LEGISLATION TO SAVE AMERICAN WOMEN from the effect of “frantic and artificial efforts to make themselves beautiful,” is advocated by Dr. Charles F. Pabst, chief dermatologist of Greenpoint Hospital, Brooklyn, New York. In an interview published in the Brooklyn Eagle he proposes drastic methods to stop “face-lifting” and other such processes, pointing out that in France similar acts, practised by barbarous races, are subject to heavy penalties. Says The Eagle:        

“Skin-peelings, face-lifting, paraffin injections to change the shape of a nose or the obstinate curve of a chin—these things, the doctors find, are being more and more indulged in by the beauty-cult followers; to their own harm, and despite all the warnings of the medical profession.

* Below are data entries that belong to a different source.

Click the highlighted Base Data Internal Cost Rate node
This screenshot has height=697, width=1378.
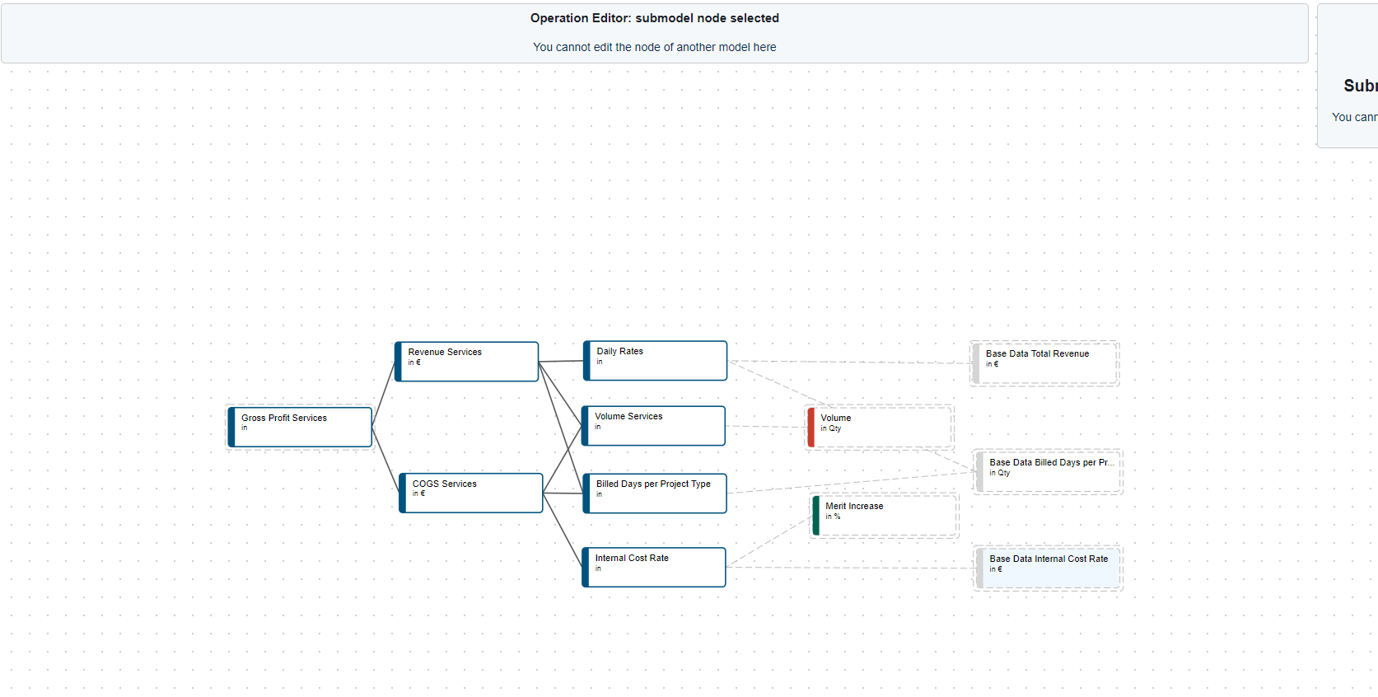[x=1049, y=568]
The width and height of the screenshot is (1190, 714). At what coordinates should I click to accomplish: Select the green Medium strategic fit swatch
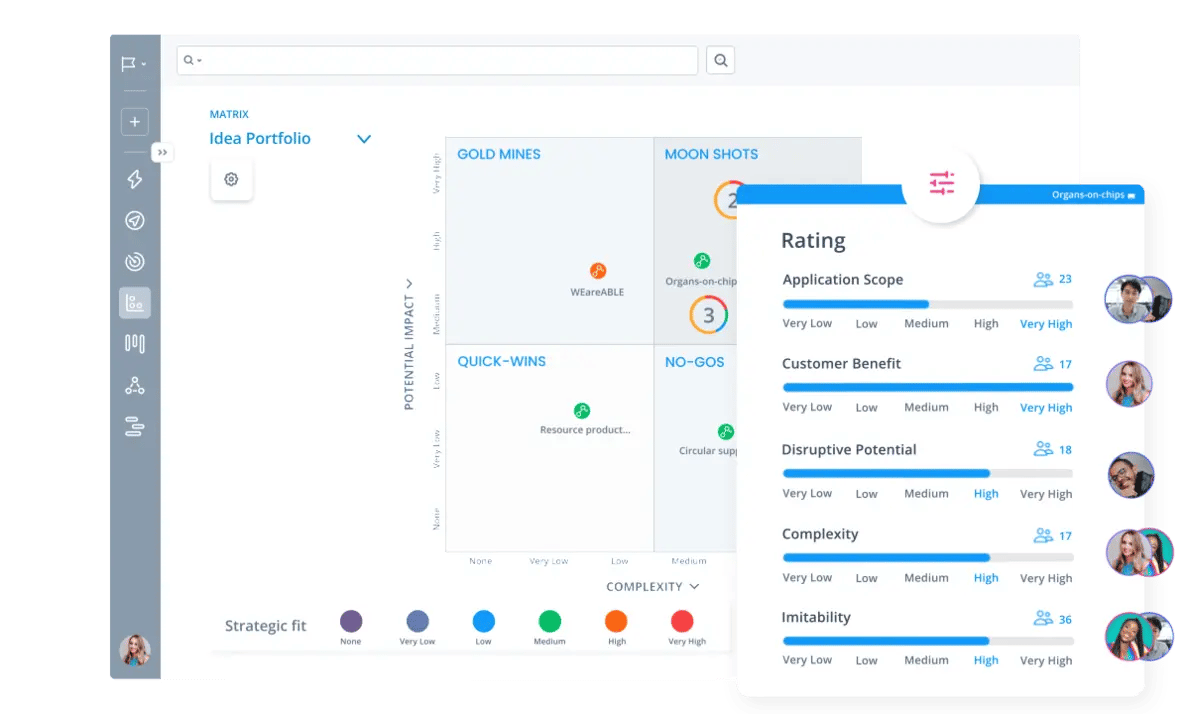549,622
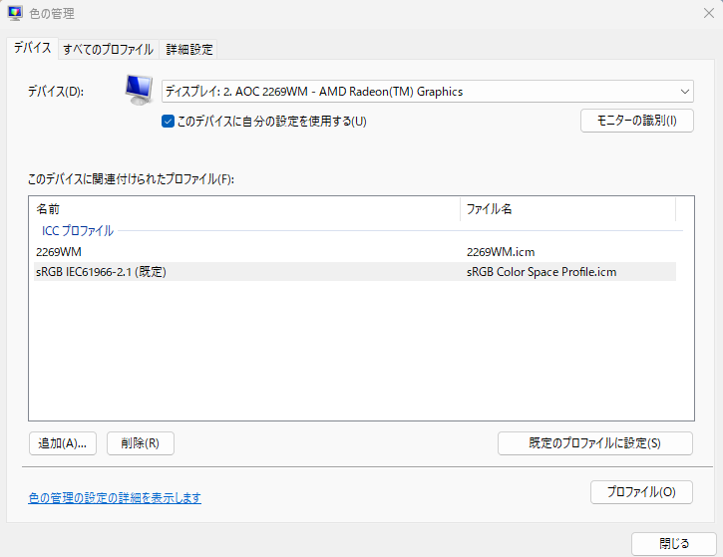Click the Color Management title bar icon
The image size is (723, 557).
(15, 13)
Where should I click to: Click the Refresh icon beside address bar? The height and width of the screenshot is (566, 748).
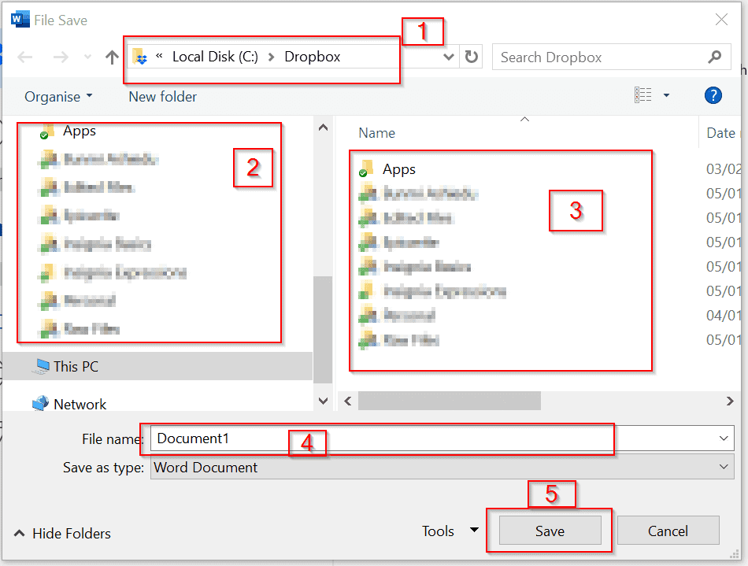coord(472,57)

“The question was discust, formally and informally, at a recent medical convention in Atlantic City, where tales were told to indicate that this type of beauty culture is exacting a great toll from its followers, in deformities, inflammations, skin diseases of one sort and another—even death.”

Said Dr. Pabst, after returning from the convention:

“Where paraffin and wax are injected under the skin, irritation sets in after a few months and, after a few years, you have sloughing of the tissue, gangrene sets in, and even death has been known to result.

“Now, the average normal adult has sixteen square feet of skin, which would form a mat two feet wide and eight feet long, and the modern American woman treats it like a door-mat.